(Stored items)
..............................

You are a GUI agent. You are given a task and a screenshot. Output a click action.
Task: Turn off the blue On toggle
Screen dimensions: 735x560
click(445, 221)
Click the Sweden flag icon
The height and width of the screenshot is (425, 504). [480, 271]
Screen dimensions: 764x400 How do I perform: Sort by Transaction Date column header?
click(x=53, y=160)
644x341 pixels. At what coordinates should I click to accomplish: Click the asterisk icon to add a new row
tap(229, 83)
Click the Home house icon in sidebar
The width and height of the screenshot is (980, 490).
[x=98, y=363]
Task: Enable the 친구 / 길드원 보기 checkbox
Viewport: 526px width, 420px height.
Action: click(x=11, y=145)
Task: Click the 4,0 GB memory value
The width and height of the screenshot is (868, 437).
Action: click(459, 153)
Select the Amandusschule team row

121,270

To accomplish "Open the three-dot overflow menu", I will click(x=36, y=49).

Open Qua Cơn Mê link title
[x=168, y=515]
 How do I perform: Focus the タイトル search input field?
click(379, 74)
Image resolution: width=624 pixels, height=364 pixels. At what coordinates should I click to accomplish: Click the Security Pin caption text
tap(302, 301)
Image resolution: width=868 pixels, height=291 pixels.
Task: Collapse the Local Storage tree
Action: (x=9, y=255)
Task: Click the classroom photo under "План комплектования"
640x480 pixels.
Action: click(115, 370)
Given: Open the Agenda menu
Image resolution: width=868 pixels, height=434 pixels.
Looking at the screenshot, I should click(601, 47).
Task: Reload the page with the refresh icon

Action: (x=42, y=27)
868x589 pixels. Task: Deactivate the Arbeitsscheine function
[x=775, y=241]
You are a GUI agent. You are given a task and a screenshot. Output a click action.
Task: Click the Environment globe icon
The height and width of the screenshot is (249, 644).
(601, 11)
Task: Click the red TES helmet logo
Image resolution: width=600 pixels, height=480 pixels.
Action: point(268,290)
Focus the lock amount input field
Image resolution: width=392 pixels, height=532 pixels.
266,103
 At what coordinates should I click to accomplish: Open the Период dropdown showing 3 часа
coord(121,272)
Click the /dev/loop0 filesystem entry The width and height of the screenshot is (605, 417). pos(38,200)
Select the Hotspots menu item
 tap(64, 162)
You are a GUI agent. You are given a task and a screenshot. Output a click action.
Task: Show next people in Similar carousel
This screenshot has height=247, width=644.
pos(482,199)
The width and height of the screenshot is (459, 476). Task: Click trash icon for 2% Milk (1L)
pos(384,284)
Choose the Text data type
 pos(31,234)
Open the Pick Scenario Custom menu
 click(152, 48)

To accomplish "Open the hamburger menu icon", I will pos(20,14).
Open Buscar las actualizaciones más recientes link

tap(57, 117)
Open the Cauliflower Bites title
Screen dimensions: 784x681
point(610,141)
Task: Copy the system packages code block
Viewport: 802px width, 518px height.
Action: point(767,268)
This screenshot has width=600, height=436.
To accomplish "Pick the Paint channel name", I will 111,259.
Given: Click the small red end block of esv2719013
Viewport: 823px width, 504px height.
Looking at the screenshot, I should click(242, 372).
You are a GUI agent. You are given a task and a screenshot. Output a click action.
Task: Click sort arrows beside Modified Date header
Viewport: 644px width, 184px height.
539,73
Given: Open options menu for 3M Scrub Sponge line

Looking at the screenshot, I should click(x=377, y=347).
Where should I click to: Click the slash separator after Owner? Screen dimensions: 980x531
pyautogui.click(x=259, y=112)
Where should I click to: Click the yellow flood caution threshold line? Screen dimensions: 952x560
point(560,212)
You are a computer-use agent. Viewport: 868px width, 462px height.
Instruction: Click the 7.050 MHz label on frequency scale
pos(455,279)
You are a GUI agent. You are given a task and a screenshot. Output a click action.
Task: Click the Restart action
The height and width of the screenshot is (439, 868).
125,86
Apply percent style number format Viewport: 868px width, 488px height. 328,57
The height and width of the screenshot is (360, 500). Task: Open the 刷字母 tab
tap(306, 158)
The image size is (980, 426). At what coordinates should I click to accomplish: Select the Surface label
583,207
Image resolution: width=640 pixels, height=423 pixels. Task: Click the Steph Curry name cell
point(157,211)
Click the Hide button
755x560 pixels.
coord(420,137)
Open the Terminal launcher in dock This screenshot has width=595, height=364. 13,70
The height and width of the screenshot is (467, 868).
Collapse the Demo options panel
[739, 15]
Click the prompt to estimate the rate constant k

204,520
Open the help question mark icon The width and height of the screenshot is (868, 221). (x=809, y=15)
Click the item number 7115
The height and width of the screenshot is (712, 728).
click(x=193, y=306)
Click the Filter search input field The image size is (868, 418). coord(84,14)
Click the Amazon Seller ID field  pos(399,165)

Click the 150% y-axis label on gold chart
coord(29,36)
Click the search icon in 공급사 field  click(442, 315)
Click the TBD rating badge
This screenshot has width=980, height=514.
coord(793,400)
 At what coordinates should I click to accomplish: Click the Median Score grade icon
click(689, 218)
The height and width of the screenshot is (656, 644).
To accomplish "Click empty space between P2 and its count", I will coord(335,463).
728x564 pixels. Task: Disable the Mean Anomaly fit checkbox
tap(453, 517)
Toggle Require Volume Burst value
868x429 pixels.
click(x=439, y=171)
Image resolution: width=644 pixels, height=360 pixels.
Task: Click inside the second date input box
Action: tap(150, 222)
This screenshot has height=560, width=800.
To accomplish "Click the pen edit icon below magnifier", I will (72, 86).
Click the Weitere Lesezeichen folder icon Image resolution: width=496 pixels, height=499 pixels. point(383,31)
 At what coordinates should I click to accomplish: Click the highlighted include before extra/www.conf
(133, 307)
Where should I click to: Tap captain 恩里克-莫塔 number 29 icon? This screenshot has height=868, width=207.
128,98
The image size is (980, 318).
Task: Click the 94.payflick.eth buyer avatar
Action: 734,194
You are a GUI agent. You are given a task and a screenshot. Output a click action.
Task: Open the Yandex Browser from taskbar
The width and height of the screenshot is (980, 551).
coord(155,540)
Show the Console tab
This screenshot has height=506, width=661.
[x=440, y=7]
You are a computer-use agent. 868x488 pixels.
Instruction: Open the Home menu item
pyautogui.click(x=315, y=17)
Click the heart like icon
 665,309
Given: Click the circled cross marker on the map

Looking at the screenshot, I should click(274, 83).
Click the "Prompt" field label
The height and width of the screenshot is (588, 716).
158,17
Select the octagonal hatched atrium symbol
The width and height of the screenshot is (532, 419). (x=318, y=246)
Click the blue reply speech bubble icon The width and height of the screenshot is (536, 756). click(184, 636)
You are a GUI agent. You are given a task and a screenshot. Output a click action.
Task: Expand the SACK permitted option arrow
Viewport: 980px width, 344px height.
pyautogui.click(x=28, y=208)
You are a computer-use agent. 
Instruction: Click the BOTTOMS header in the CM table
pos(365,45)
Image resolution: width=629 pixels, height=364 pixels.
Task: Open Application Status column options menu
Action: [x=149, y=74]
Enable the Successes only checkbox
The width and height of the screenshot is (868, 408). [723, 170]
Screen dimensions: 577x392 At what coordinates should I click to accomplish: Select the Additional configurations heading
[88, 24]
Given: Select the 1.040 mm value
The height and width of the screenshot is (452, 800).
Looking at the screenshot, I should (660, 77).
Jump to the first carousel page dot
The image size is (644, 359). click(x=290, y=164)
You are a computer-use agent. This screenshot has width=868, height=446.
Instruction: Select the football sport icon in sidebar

..............................

Once you have read the data above, print all of it again exactly.

▶ **Answer to the problem**:
You are a GUI agent. You are given a task and a screenshot. Output a click action.
Task: Turn off the blue On toggle
Screen dimensions: 735x560
click(445, 221)
Click the Sweden flag icon
The height and width of the screenshot is (425, 504). [480, 271]
Screen dimensions: 764x400 How do I perform: Sort by Transaction Date column header?
click(x=53, y=160)
644x341 pixels. At what coordinates should I click to accomplish: Click the asterisk icon to add a new row
tap(229, 83)
Click the Home house icon in sidebar
The width and height of the screenshot is (980, 490).
[x=98, y=363]
Task: Enable the 친구 / 길드원 보기 checkbox
Viewport: 526px width, 420px height.
Action: click(x=11, y=145)
Task: Click the 4,0 GB memory value
The width and height of the screenshot is (868, 437).
Action: click(459, 153)
Select the Amandusschule team row

121,270

To accomplish "Open the three-dot overflow menu", I will click(x=36, y=49).

Open Qua Cơn Mê link title
[x=168, y=515]
 How do I perform: Focus the タイトル search input field?
click(379, 74)
Image resolution: width=624 pixels, height=364 pixels. At what coordinates should I click to accomplish: Click the Security Pin caption text
tap(302, 301)
Image resolution: width=868 pixels, height=291 pixels.
Task: Collapse the Local Storage tree
Action: (x=9, y=255)
Task: Click the classroom photo under "План комплектования"
640x480 pixels.
Action: click(115, 370)
Given: Open the Agenda menu
Image resolution: width=868 pixels, height=434 pixels.
Looking at the screenshot, I should click(601, 47).
Task: Reload the page with the refresh icon

Action: (x=42, y=27)
868x589 pixels. Task: Deactivate the Arbeitsscheine function
[x=775, y=241]
You are a GUI agent. You are given a task and a screenshot. Output a click action.
Task: Click the Environment globe icon
The height and width of the screenshot is (249, 644).
(601, 11)
Task: Click the red TES helmet logo
Image resolution: width=600 pixels, height=480 pixels.
Action: point(268,290)
Focus the lock amount input field
Image resolution: width=392 pixels, height=532 pixels.
266,103
 At what coordinates should I click to accomplish: Open the Период dropdown showing 3 часа
coord(121,272)
Click the /dev/loop0 filesystem entry The width and height of the screenshot is (605, 417). pos(38,200)
Select the Hotspots menu item
 tap(64, 162)
You are a GUI agent. You are given a task and a screenshot. Output a click action.
Task: Show next people in Similar carousel
This screenshot has height=247, width=644.
pos(482,199)
The width and height of the screenshot is (459, 476). Task: Click trash icon for 2% Milk (1L)
pos(384,284)
Choose the Text data type
 pos(31,234)
Open the Pick Scenario Custom menu
 click(152, 48)

To accomplish "Open the hamburger menu icon", I will pos(20,14).
Open Buscar las actualizaciones más recientes link

tap(57, 117)
Open the Cauliflower Bites title
Screen dimensions: 784x681
point(610,141)
Task: Copy the system packages code block
Viewport: 802px width, 518px height.
Action: point(767,268)
This screenshot has width=600, height=436.
To accomplish "Pick the Paint channel name", I will 111,259.
Given: Click the small red end block of esv2719013
Viewport: 823px width, 504px height.
Looking at the screenshot, I should click(242, 372).
You are a GUI agent. You are given a task and a screenshot. Output a click action.
Task: Click sort arrows beside Modified Date header
Viewport: 644px width, 184px height.
539,73
Given: Open options menu for 3M Scrub Sponge line

Looking at the screenshot, I should click(x=377, y=347).
Where should I click to: Click the slash separator after Owner? Screen dimensions: 980x531
pyautogui.click(x=259, y=112)
Where should I click to: Click the yellow flood caution threshold line? Screen dimensions: 952x560
point(560,212)
You are a computer-use agent. Viewport: 868px width, 462px height.
Instruction: Click the 7.050 MHz label on frequency scale
pos(455,279)
You are a GUI agent. You are given a task and a screenshot. Output a click action.
Task: Click the Restart action
The height and width of the screenshot is (439, 868).
125,86
Apply percent style number format Viewport: 868px width, 488px height. 328,57
The height and width of the screenshot is (360, 500). Task: Open the 刷字母 tab
tap(306, 158)
The image size is (980, 426). At what coordinates should I click to accomplish: Select the Surface label
583,207
Image resolution: width=640 pixels, height=423 pixels. Task: Click the Steph Curry name cell
point(157,211)
Click the Hide button
755x560 pixels.
coord(420,137)
Open the Terminal launcher in dock This screenshot has width=595, height=364. 13,70
The height and width of the screenshot is (467, 868).
Collapse the Demo options panel
[739, 15]
Click the prompt to estimate the rate constant k

204,520
Open the help question mark icon The width and height of the screenshot is (868, 221). (x=809, y=15)
Click the item number 7115
The height and width of the screenshot is (712, 728).
click(x=193, y=306)
Click the Filter search input field The image size is (868, 418). coord(84,14)
Click the Amazon Seller ID field  pos(399,165)

Click the 150% y-axis label on gold chart
coord(29,36)
Click the search icon in 공급사 field  click(442, 315)
Click the TBD rating badge
This screenshot has width=980, height=514.
coord(793,400)
 At what coordinates should I click to accomplish: Click the Median Score grade icon
click(689, 218)
The height and width of the screenshot is (656, 644).
To accomplish "Click empty space between P2 and its count", I will coord(335,463).
728x564 pixels. Task: Disable the Mean Anomaly fit checkbox
tap(453, 517)
Toggle Require Volume Burst value
868x429 pixels.
click(x=439, y=171)
Image resolution: width=644 pixels, height=360 pixels.
Task: Click inside the second date input box
Action: tap(150, 222)
This screenshot has height=560, width=800.
To accomplish "Click the pen edit icon below magnifier", I will (72, 86).
Click the Weitere Lesezeichen folder icon Image resolution: width=496 pixels, height=499 pixels. point(383,31)
 At what coordinates should I click to accomplish: Click the highlighted include before extra/www.conf
(133, 307)
Where should I click to: Tap captain 恩里克-莫塔 number 29 icon? This screenshot has height=868, width=207.
128,98
The image size is (980, 318).
Task: Click the 94.payflick.eth buyer avatar
Action: 734,194
You are a GUI agent. You are given a task and a screenshot. Output a click action.
Task: Open the Yandex Browser from taskbar
The width and height of the screenshot is (980, 551).
coord(155,540)
Show the Console tab
This screenshot has height=506, width=661.
[x=440, y=7]
You are a computer-use agent. 868x488 pixels.
Instruction: Open the Home menu item
pyautogui.click(x=315, y=17)
Click the heart like icon
 665,309
Given: Click the circled cross marker on the map

Looking at the screenshot, I should click(274, 83).
Click the "Prompt" field label
The height and width of the screenshot is (588, 716).
158,17
Select the octagonal hatched atrium symbol
The width and height of the screenshot is (532, 419). (x=318, y=246)
Click the blue reply speech bubble icon The width and height of the screenshot is (536, 756). click(184, 636)
You are a GUI agent. You are given a task and a screenshot. Output a click action.
Task: Expand the SACK permitted option arrow
Viewport: 980px width, 344px height.
pyautogui.click(x=28, y=208)
You are a computer-use agent. 
Instruction: Click the BOTTOMS header in the CM table
pos(365,45)
Image resolution: width=629 pixels, height=364 pixels.
Task: Open Application Status column options menu
Action: [x=149, y=74]
Enable the Successes only checkbox
The width and height of the screenshot is (868, 408). [723, 170]
Screen dimensions: 577x392 At what coordinates should I click to accomplish: Select the Additional configurations heading
[88, 24]
Given: Select the 1.040 mm value
The height and width of the screenshot is (452, 800).
Looking at the screenshot, I should (660, 77).
Jump to the first carousel page dot
The image size is (644, 359). click(x=290, y=164)
You are a computer-use agent. This screenshot has width=868, height=446.
Instruction: Select the football sport icon in sidebar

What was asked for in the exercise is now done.